Exercise directions> Pick out all lines of the entries that include the word "account" and copy them.

Given information>
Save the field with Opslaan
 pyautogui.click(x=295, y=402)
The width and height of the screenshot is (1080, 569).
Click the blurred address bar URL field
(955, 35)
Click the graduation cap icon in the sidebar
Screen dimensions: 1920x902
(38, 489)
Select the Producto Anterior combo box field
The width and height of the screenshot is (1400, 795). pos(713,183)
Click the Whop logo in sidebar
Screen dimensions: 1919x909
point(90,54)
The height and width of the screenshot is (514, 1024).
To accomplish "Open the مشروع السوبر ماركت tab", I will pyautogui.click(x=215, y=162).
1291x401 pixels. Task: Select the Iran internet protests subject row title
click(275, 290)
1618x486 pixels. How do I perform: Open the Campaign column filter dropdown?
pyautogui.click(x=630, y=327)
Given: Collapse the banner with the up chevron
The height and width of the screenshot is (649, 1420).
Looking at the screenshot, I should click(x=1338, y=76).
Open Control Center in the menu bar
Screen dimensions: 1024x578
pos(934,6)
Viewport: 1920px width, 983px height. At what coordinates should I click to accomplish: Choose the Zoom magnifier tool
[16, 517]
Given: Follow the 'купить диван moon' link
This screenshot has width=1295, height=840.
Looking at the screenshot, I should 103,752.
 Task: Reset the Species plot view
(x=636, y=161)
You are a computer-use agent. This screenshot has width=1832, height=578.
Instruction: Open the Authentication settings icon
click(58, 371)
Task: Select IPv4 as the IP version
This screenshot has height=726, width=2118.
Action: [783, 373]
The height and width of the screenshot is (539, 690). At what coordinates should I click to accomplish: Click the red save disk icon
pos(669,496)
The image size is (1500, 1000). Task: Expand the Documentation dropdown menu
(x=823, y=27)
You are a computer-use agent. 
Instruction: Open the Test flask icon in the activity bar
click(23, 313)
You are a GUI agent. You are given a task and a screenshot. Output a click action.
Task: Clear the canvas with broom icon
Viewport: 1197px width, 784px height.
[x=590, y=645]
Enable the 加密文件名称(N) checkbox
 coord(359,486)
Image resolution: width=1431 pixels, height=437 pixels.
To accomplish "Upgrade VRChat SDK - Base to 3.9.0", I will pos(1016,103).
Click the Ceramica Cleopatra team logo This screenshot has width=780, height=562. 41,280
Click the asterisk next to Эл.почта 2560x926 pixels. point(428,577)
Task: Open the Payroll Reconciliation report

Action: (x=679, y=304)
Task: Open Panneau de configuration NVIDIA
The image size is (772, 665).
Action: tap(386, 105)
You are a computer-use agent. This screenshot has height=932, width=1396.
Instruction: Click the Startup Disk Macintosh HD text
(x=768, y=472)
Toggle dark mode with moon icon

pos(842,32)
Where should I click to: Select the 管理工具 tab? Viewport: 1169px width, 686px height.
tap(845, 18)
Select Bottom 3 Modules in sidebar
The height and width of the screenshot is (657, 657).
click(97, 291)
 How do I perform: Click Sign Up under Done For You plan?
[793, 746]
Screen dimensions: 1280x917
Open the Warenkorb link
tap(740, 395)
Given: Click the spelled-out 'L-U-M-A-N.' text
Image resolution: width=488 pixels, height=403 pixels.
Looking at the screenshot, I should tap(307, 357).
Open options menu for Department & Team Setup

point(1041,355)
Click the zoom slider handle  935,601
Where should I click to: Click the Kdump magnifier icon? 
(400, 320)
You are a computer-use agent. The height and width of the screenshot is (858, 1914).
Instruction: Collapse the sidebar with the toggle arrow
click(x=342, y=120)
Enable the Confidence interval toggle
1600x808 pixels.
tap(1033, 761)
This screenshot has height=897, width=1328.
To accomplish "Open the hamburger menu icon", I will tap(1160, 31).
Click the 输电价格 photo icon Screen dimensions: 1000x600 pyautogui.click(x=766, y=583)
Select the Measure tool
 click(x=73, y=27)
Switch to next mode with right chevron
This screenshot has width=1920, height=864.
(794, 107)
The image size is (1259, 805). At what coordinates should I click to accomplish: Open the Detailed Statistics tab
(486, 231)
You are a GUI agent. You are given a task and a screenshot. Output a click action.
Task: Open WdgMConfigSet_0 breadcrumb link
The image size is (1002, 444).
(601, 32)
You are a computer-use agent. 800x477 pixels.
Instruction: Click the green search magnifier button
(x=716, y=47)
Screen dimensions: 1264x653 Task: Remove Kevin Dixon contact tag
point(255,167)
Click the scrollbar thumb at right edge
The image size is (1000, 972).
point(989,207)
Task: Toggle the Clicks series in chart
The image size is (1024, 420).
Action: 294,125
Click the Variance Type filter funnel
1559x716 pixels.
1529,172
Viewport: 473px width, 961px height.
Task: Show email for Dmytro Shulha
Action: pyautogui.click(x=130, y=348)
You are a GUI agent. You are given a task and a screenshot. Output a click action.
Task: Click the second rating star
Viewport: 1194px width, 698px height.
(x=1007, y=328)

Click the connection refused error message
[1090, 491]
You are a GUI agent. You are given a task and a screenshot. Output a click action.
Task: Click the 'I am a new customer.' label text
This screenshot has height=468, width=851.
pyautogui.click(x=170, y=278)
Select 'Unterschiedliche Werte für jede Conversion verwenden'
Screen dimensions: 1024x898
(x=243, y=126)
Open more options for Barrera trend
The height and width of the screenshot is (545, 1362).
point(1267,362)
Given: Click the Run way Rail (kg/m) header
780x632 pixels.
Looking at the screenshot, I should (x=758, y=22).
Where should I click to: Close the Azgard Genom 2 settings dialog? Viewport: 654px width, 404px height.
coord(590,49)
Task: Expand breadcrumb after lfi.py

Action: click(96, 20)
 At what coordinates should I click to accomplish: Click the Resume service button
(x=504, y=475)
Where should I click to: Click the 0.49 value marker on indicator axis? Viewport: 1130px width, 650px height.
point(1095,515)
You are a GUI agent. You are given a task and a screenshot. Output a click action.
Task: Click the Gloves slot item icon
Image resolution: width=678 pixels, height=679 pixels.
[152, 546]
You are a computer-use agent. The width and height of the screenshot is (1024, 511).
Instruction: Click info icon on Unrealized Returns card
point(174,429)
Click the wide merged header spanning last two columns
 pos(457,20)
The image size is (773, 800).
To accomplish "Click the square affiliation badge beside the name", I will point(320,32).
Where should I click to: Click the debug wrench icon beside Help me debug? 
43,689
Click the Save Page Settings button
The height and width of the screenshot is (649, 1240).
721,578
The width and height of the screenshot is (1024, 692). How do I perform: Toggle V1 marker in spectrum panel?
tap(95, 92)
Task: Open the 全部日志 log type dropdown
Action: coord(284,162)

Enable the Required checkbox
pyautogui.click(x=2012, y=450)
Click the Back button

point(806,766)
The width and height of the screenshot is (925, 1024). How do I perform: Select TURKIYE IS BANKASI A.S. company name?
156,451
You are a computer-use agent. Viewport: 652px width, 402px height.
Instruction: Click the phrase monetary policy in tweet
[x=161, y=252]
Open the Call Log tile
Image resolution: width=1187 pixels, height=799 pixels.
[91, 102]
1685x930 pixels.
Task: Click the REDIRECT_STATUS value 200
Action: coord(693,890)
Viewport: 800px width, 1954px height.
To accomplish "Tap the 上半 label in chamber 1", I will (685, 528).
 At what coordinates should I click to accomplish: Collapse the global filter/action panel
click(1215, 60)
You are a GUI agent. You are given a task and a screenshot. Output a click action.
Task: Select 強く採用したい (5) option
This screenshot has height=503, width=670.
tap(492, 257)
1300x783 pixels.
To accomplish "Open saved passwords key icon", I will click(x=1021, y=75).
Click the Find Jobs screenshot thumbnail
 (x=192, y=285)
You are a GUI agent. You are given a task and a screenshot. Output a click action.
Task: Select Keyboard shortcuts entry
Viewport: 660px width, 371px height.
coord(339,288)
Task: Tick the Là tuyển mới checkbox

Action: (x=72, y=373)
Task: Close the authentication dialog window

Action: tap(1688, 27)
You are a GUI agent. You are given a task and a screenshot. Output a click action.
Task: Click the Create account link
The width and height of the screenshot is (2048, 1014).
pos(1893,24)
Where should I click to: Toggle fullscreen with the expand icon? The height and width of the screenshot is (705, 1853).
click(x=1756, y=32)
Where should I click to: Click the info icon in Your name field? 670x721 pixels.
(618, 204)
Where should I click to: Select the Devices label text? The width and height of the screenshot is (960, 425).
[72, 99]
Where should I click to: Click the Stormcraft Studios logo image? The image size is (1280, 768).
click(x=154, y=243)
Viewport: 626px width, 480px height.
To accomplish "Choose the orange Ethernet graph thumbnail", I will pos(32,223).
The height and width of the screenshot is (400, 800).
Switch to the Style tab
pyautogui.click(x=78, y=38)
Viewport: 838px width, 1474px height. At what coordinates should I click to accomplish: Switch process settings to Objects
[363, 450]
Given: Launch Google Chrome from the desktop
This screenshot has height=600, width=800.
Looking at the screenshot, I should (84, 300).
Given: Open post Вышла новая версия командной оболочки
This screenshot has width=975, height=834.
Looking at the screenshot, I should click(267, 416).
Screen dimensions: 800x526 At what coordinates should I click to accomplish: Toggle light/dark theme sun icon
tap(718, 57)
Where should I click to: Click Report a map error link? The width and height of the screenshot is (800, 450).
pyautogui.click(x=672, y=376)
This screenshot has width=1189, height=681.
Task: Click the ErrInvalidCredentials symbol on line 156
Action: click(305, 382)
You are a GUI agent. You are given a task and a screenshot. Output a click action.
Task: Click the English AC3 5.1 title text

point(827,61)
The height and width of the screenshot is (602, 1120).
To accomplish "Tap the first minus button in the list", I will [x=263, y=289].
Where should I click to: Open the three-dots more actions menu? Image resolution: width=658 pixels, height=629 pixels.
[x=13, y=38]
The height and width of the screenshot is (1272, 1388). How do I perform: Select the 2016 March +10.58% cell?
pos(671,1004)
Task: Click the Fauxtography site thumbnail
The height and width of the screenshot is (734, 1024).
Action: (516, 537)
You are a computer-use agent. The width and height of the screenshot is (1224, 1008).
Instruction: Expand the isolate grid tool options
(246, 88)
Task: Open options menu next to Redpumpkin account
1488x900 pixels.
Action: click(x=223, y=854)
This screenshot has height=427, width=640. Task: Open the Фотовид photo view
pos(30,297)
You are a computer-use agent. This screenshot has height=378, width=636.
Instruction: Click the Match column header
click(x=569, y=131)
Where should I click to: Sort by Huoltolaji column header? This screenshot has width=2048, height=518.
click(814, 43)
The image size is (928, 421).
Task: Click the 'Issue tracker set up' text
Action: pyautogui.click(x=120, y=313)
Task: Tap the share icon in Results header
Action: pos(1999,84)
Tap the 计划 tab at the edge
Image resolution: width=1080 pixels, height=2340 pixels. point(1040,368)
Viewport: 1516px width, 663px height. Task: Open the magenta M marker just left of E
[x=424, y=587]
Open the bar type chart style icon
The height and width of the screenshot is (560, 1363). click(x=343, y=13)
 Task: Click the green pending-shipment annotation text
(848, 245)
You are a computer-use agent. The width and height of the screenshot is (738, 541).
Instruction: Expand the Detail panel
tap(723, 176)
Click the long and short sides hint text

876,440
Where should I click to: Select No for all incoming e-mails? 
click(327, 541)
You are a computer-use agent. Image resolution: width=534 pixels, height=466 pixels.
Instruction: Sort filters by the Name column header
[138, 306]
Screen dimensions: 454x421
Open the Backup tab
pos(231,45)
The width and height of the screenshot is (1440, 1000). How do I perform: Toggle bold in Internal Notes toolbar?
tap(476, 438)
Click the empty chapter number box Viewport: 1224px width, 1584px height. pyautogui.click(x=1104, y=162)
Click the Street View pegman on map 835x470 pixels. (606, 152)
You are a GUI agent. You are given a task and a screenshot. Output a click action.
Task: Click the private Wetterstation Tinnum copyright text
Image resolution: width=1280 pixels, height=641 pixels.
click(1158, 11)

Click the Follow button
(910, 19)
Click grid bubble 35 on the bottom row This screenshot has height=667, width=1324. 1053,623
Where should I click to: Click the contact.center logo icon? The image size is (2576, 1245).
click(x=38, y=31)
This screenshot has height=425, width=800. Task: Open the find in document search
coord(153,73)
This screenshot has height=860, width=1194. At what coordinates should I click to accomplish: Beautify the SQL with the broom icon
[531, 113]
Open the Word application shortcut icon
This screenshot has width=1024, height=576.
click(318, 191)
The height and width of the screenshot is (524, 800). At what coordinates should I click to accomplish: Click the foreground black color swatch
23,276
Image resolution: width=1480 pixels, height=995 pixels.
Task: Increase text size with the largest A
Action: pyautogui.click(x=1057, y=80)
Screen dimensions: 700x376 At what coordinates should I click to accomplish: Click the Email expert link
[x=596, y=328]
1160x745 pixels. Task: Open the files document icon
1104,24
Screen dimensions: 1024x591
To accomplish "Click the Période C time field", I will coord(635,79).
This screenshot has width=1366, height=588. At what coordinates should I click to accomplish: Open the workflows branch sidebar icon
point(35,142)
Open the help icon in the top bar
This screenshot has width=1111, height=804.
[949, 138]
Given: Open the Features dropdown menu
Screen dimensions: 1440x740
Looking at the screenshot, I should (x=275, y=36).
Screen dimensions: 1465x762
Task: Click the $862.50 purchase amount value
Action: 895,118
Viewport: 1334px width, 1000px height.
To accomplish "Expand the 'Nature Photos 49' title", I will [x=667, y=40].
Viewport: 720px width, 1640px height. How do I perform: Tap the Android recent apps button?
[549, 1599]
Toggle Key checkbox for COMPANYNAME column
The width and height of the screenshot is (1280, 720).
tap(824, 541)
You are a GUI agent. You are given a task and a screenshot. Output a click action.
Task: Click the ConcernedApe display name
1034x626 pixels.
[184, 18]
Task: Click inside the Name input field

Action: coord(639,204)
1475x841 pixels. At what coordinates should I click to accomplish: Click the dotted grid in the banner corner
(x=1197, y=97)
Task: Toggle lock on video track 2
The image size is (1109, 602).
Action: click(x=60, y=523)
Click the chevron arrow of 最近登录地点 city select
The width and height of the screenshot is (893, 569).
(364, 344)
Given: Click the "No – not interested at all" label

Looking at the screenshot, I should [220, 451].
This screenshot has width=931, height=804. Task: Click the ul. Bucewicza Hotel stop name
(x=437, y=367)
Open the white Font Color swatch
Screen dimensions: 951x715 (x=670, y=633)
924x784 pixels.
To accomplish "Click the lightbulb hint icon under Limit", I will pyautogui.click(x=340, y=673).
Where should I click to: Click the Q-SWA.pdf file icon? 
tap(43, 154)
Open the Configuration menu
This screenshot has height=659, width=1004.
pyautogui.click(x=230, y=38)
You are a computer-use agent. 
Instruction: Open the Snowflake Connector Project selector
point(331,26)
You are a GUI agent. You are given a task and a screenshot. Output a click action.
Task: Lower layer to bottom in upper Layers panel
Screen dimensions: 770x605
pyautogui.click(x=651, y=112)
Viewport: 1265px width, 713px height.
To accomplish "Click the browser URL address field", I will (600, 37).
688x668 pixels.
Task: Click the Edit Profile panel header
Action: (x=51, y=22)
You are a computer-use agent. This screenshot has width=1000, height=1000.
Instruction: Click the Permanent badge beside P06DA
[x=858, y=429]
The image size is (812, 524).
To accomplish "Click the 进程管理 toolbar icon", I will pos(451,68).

Completed exercise>
Task: Click the Create account link
Task: Open options menu next to Redpumpkin account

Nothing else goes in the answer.